> YOUR INSTRUCTIONS
Retype, word for word, only the lines from the one with "You are a GUI" through the last line of the data below.

> INFORMATION
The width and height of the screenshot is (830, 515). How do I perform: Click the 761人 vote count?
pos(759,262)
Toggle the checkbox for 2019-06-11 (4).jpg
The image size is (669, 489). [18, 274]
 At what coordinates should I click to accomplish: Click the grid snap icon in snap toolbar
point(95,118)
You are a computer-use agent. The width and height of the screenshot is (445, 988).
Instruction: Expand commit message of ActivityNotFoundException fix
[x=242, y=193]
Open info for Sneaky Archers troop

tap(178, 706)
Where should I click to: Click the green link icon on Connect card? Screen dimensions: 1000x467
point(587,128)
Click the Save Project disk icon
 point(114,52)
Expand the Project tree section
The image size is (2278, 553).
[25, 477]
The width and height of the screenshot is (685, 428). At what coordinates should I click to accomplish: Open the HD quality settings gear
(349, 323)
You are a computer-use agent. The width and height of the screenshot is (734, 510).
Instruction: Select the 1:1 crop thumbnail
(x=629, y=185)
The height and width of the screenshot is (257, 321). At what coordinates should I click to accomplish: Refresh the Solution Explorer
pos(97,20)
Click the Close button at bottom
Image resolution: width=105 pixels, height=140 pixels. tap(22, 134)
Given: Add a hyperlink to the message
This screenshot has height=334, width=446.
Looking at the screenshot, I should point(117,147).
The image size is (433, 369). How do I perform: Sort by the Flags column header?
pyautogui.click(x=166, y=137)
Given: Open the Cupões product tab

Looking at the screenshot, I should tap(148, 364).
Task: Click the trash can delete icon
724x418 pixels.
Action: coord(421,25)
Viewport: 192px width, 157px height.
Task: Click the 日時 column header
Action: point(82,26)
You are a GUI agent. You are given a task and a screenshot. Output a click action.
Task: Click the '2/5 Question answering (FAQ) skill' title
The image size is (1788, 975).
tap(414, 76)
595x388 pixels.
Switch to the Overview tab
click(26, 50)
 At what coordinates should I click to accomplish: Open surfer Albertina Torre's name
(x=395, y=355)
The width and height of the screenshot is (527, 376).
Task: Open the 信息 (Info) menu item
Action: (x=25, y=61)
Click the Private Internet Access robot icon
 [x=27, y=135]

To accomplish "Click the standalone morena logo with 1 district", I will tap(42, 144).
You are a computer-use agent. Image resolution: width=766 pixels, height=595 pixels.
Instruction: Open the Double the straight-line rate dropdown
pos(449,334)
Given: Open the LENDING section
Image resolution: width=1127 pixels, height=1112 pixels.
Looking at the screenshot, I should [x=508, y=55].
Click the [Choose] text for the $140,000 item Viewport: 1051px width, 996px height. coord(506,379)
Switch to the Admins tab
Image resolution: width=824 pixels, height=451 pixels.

> PROBLEM SOLUTION
You are a GUI agent. You are given a task and a screenshot. Output a click action.
Task: Click the '2/5 Question answering (FAQ) skill' title
The image size is (1788, 975).
tap(414, 76)
595x388 pixels.
Switch to the Overview tab
click(26, 50)
 At what coordinates should I click to accomplish: Open surfer Albertina Torre's name
(x=395, y=355)
The width and height of the screenshot is (527, 376).
Task: Open the 信息 (Info) menu item
Action: (x=25, y=61)
Click the Private Internet Access robot icon
 [x=27, y=135]

To accomplish "Click the standalone morena logo with 1 district", I will tap(42, 144).
You are a computer-use agent. Image resolution: width=766 pixels, height=595 pixels.
Instruction: Open the Double the straight-line rate dropdown
pos(449,334)
Given: Open the LENDING section
Image resolution: width=1127 pixels, height=1112 pixels.
Looking at the screenshot, I should [x=508, y=55].
Click the [Choose] text for the $140,000 item Viewport: 1051px width, 996px height. coord(506,379)
Switch to the Admins tab
Image resolution: width=824 pixels, height=451 pixels.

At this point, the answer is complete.